> [Da fare]:
1) Secondo il testo sulla crisi e la teoria critica, quanto è durato il periodo di "quasi calma" seguito all'immediato dopoguerra?
2) Traduci in inglese questa frase del testo sulla crisi e la teoria critica: "Ne abbiamo bisogno perché il mondo è in un agghiacciante labirinto e nessuno riesce a capire in che modo uscirne."
3) Riprendi il testo sulla crisi e la teoria critica e proseguilo dopo la sua ultima frase.

+++ Fonte

Crisi e teoria critica. Qualche modesto appunto.
di NELLA FERTILITA’ CRESCE IL TEMPO (Alessandro Visalli)
Abbiamo assolutamente bisogno di una nuova teoria critica, che non dimentichi le lezioni dei nuclei più alti della storia delle lotte per l’emancipazione (e per quanto mi riguarda di quelle della vasta e multiforme tradizione marxista, ma si potrebbe aggiungere altro come la lezione della psicoanalisi e le teorie del potere e del conflitto, le migliori riflessioni sulla liberazione, le esperienze anticoloniali, e via dicendo), ma che sia anche all’altezza delle sfide presenti (in primo luogo all’altezza della sfida della rottura di queste tradizioni e del fallimento dei tentativi di ‘mobilitazione liberale’[1]).
Ne abbiamo bisogno perché il mondo è in un agghiacciante labirinto e nessuno riesce a capire in che modo uscirne. Dalla fucina della storia è giunto al presente un groviglio inestricabile di problemi rinviati nel continuo equilibrio dinamico di un sistema sociale che non ha mai cessato di trasformarsi, in modo via via accelerato dalla rottura dell’Antico Regime, ma in realtà sin dall’allargamento commerciale del XV secolo. Nel continuo turbinio della lotta per l’affermazione di gruppi sempre diversi, e dello sviluppo materiale e tecnologico che ha tenuto in tensione costante le élite nazionali e i vari outsider, più o meno locali. Facendo un notevole salto temporale si può dire che, guardandolo con senno di poi, avevamo avuto un trentennio di “quasi calma” nell’immediato dopoguerra. Il compromesso sociale, scaturito dal ricordo delle mobilitazioni operaie e sociali del secolo precedente, e dai milioni di morti ed immani distruzioni delle due guerre, è però alfine crollato sotto la spinta di un mondo che cambiava troppo velocemente. Ancora non abbiamo compreso bene perché.

++++++
+++ Dati forniti

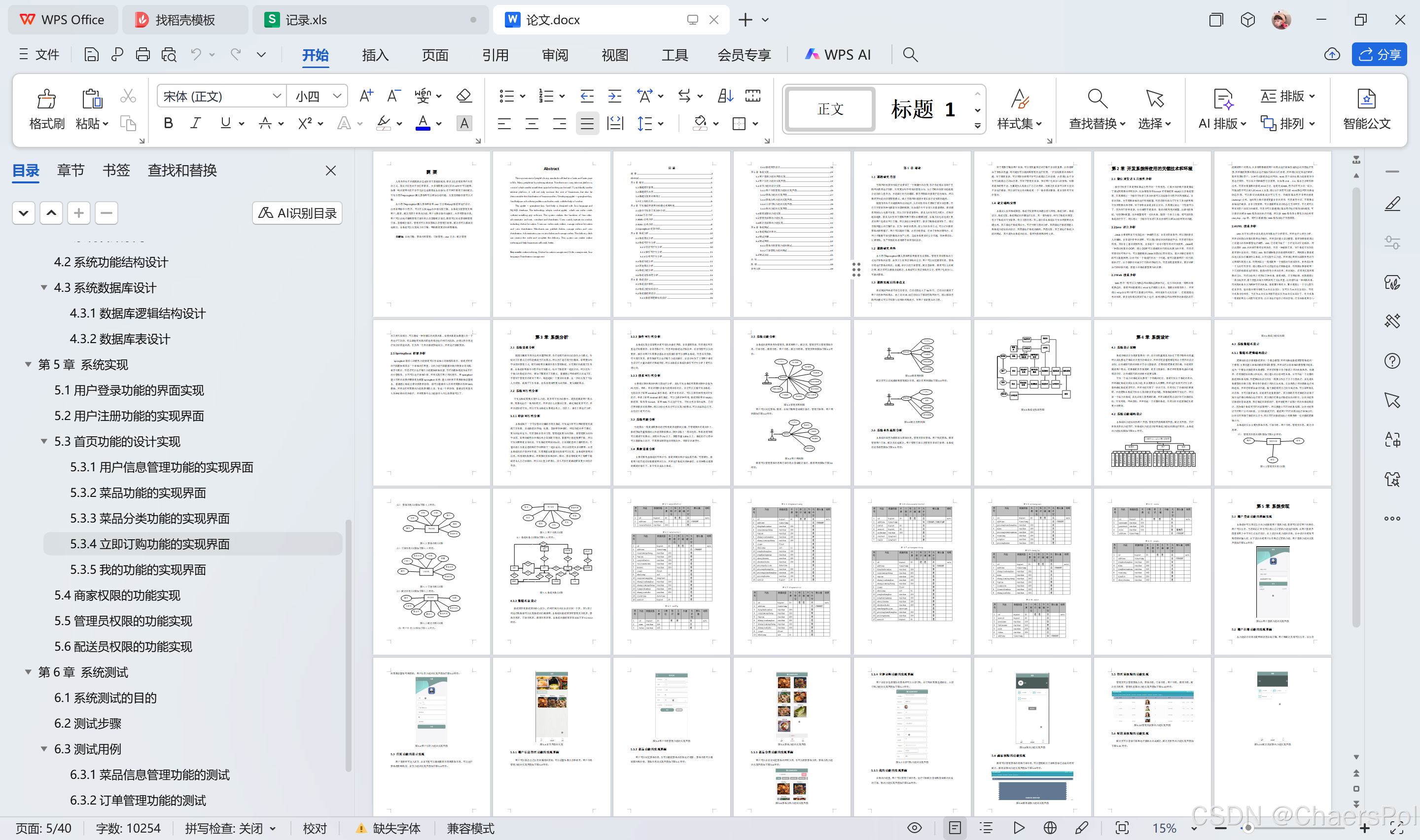
Task: Toggle Italic text style
Action: (x=196, y=123)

++++++

> [Risposte ai compiti]:
1) Un trentennio.

2) We need it because the world is in a chilling labyrinth and no one can figure out how to get out of it.

3)
Sulle ceneri di quel paradigma, e delle istituzioni sociali che lo sostenevano (e che hanno continuato, in alcuni luoghi meglio in altri peggio, a sopravvivere alle loro ragioni ed al loro assetto tecnologico a lungo), ha preso forma, per tentativi e in modo adattivo come sempre, un nuovo ambiente sociale ed una nuova cultura distintiva, ma anche un nuovo sottofondo emotivo. In questo nuovo ambiente dominano le aziende internazionali volte all’esportazione e con lunghe catene di valore e produzione, e la finanza internazionale ad esse connessa e funzionale, ma quale controtendenza si affermano nuovi e vecchi scontri tra poteri e blocchi[2], continua a modificarsi la piattaforma tecnologica[3] delle nostre vite. Su un altro piano dominano sempre più emozioni violente e oscure: paura, ansia, aggressività, angoscia e depressione[4].
La controtendenza che agisce nel lacerare il tessuto sociale (fino al punto da rendere sempre meno sensato il termine) è connessa a due vie con il fatto che queste aziende hanno sviluppato progressivamente immani effetti di polarizzazione spaziale e temporale, che si sono dispiegati lungo i trent’anni gloriosi di questo paradigma ed oltre, accelerando (d’altra parte è in questa polarizzazione, e nei differenziali di potere e risorse, che proliferano[5]). Si è passati progressivamente ad economie che sono state chiamate “monopoliste”[6] e poi alla loro esplosione su direttrici internazionali. Come un vecchio treno diesel, la lunga carovana della nuova globalizzazione (che è sia motore sia effetto di questo nuovo modo di produzione sociale), ha preso, quindi, gradualmente velocità e a cavallo del millennio ha iniziato a determinare irresistibili effetti secondari. Tra questi, due sono da rimarcare per la loro immensa potenza: la crescita delle ineguaglianze, man mano che vecchi vagoni venivano staccati per consentire al convoglio la sua accelerazione; e l’autonomizzarsi progressivo della finanza, trascinata dalla tecnologia e da specifici interessi nazionali (dello stato egemone centrale).
Un’intera cultura tecnica, una compatta ideologia e coerenti rappresentazioni sono state costruite per giustificare questo stato di cose, e gli attori che in esso si muovevano. Le Istituzioni fondamentali del mondo (FMI, BM) sono state disegnate da Trattati vincolanti per servire questo mondo ed essere funzionali ai suoi attori chiave. E’ del tutto normale che sia così. La centralità, quasi assoluta, della finanza (i cosiddetti “mercati”) nel centro stesso del sistema, la sua indispensabilità per il mantenimento dell’equilibrio, la marginalità oggettiva delle vecchie Istituzioni nate dai conflitti locali del secolo precedente (i Parlamenti a suffragio universale, intanto; e poi i sindacati, le associazioni datoriali, le varie sfere pubbliche nazionali) e delle forze sociali che ad esse si riferiscono, parlano di un sistema al quale tutte le élite economiche, culturali e politiche contemporanee sono legate da vincoli di convenienza, riconoscenza ed identificazione.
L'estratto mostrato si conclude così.